A KN95 mask and a surgical mask.
Photo Illustration By Max Posner
A KN95 mask and a surgical mask.

While hospital admissions remain low, there is concern COVID-19 is on the rise.

The Centers for Disease Control and Prevention is reporting all 102 Illinois counties remained at a low level for COVID-19 hospital admissions as of the middle of August, though wastewater surveillance is detecting increasing Covid-19 activity.

The Illinois Department of Public Health is continuing to watch COVID-19 data and also monitoring other respiratory viruses, particularly flu and RSV, ahead of the fall and winter seasons.

“Although hospitalization rates and deaths from COVID-19 remain low, it is important for our residents to know that we are seeing rising COVID-19 activity across Illinois,” said IDPH Director Dr. Sameer Vohra. “We are fortunate the vast majority of Illinoisians have received immunity from a COVID-19 vaccine or previous infection that protects them against severe disease. However, COVID-19 continues to pose a risk for our seniors, individuals with chronic medical conditions, and those who are immunocompromised.

"IDPH is closely monitoring COVID-19 hospitalizations and deaths, emerging variants, and a broad range of respiratory illnesses including flu and RSV. As we approach the fall, our residents will have access to a number of tools, including updated shots and treatments, that can help us avoid another ‘tripledemic.’ Please contact your primary care provider to learn about the options available to protect you and your loved ones this upcoming respiratory season,” he said.

Vohra said that the Illinois Wastewater Surveillance System is indicating moderate COVID activity across all sampling regions in Illinois. The system is designed to monitor for levels of COVID-19, flu and RSV viruses in wastewater at 79 locations across Illinois. Flu and RSV activity remain low in the wastewater across all regions.

This comes as as a new variant, BA.2.86 has been found in samples from Denmark and Israel. The CDC said at least two cases have been identified in the U.S. This variant is notable because it has multiple genetic differences from previous versions of SARS-CoV-2, according to the CDC.

NPR reported there are 35 mutations on the spike protein compared to currently circulating variants. That's as big of a difference as there was between the original virus and the omicron variant identified in November 2021.
· · · ·
__Exercise aim__
Continue the article on rising COVID-19 activity in Illinois from where it stops. The items after this point aren't needed.
· · · ·
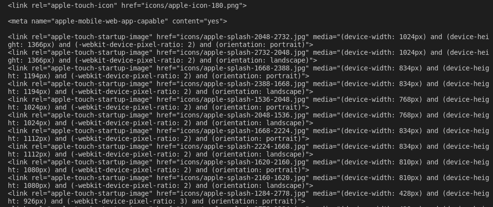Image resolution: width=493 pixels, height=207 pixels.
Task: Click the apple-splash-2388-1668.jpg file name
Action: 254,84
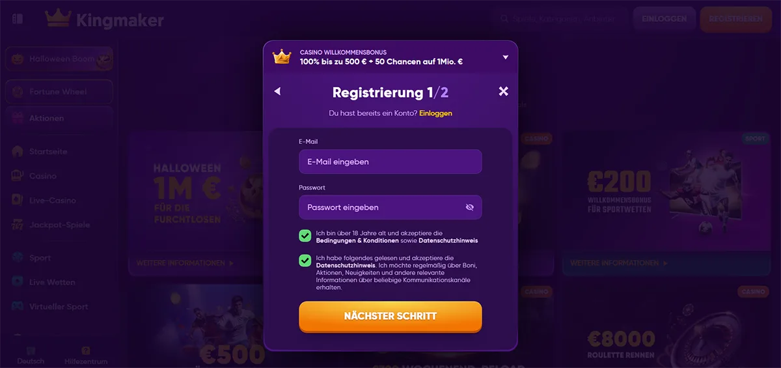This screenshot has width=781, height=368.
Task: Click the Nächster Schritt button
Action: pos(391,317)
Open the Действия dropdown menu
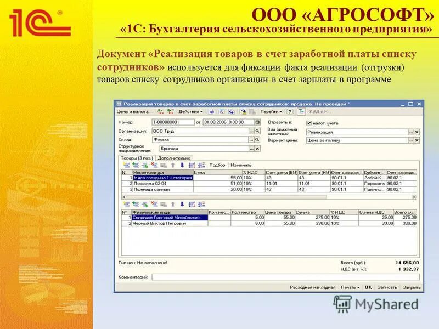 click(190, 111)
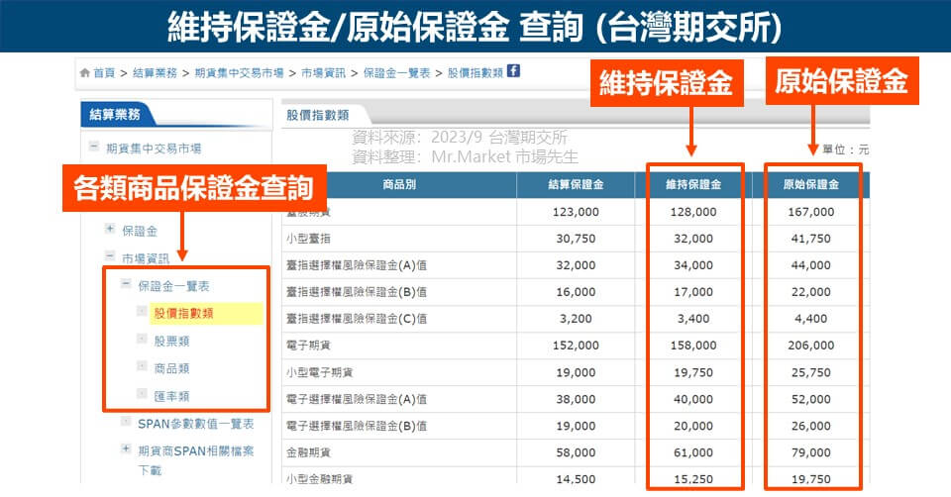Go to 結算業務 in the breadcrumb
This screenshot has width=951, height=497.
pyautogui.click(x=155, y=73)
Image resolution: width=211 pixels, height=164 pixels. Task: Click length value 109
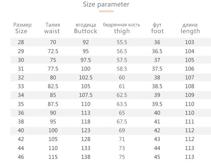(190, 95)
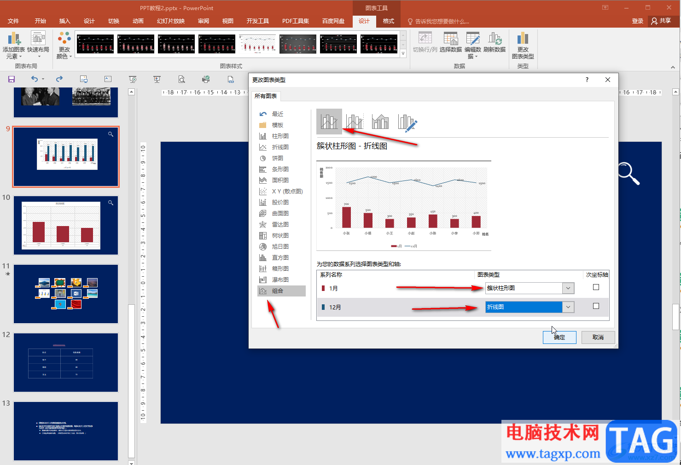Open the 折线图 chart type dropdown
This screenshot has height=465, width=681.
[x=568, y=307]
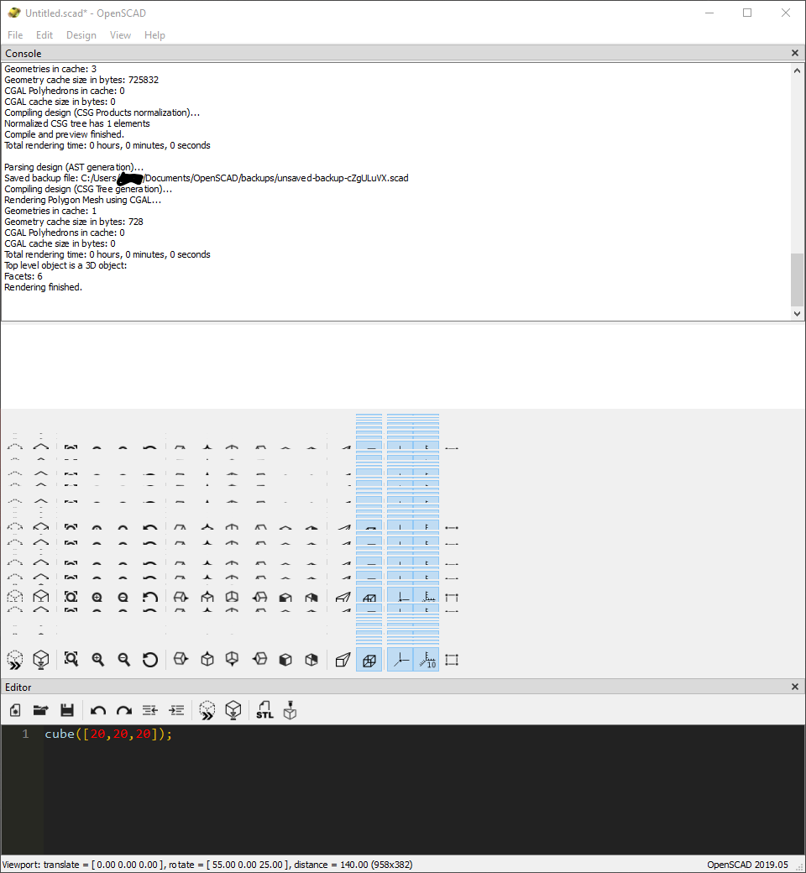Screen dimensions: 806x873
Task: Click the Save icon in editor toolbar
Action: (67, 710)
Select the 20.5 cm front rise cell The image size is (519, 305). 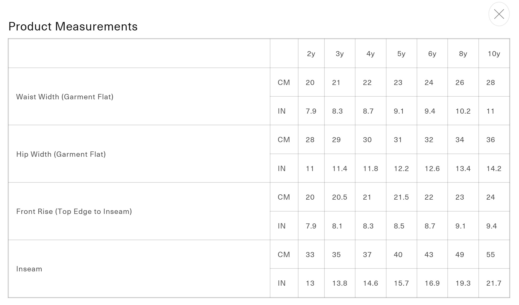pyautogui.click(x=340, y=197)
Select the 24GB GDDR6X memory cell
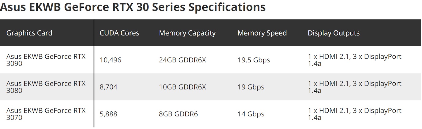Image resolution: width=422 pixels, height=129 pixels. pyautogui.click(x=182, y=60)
· · · ·
__Reply__
With the U.S. marking National Immunization Awareness Month in August, IDPH encourages Illinoisans to follow recommendations from public health authorities on COVID-19 and the flu as well as the recently authorized RSV vaccine for adults who are 60 and older and more vulnerable to severe illness. Federal authorities have also approved a new preventive medication for RSV for all children up to 8 months and for some high-risk children older than 8 months.

The CDC is expected to issue guidance in September about the newly developed COVID-19 boosters for fall.

Illinois has more than 200,000 courses of effective therapeutic medications, including Paxlovid and Molnupiravir, available through providers and pharmacies that will continue to be provided free of charge until supplies run out.

In addition, the CDC this summer launched the Bridge Access Program that will cover the cost of COVID-19 vaccines and treatments for uninsured and underinsured adults this fall. This program will also cover the new annual Covid-19 shot when it is rolled out this fall. In addition, Illinoisans who experience Covid-19 symptoms can access no cost-share telehealth services through the SIU School of Medicine Covid Test to Treat services or call 217-545-5100.

Additional resources and COVID-19 data can be found at https://dph.illinois.gov/covid19.html.

The federal government has established a website that provides an all-purpose toolkit with information on how to obtain masks, treatment, vaccines and testing resources for all areas of the country at: https://www.covid.gov/.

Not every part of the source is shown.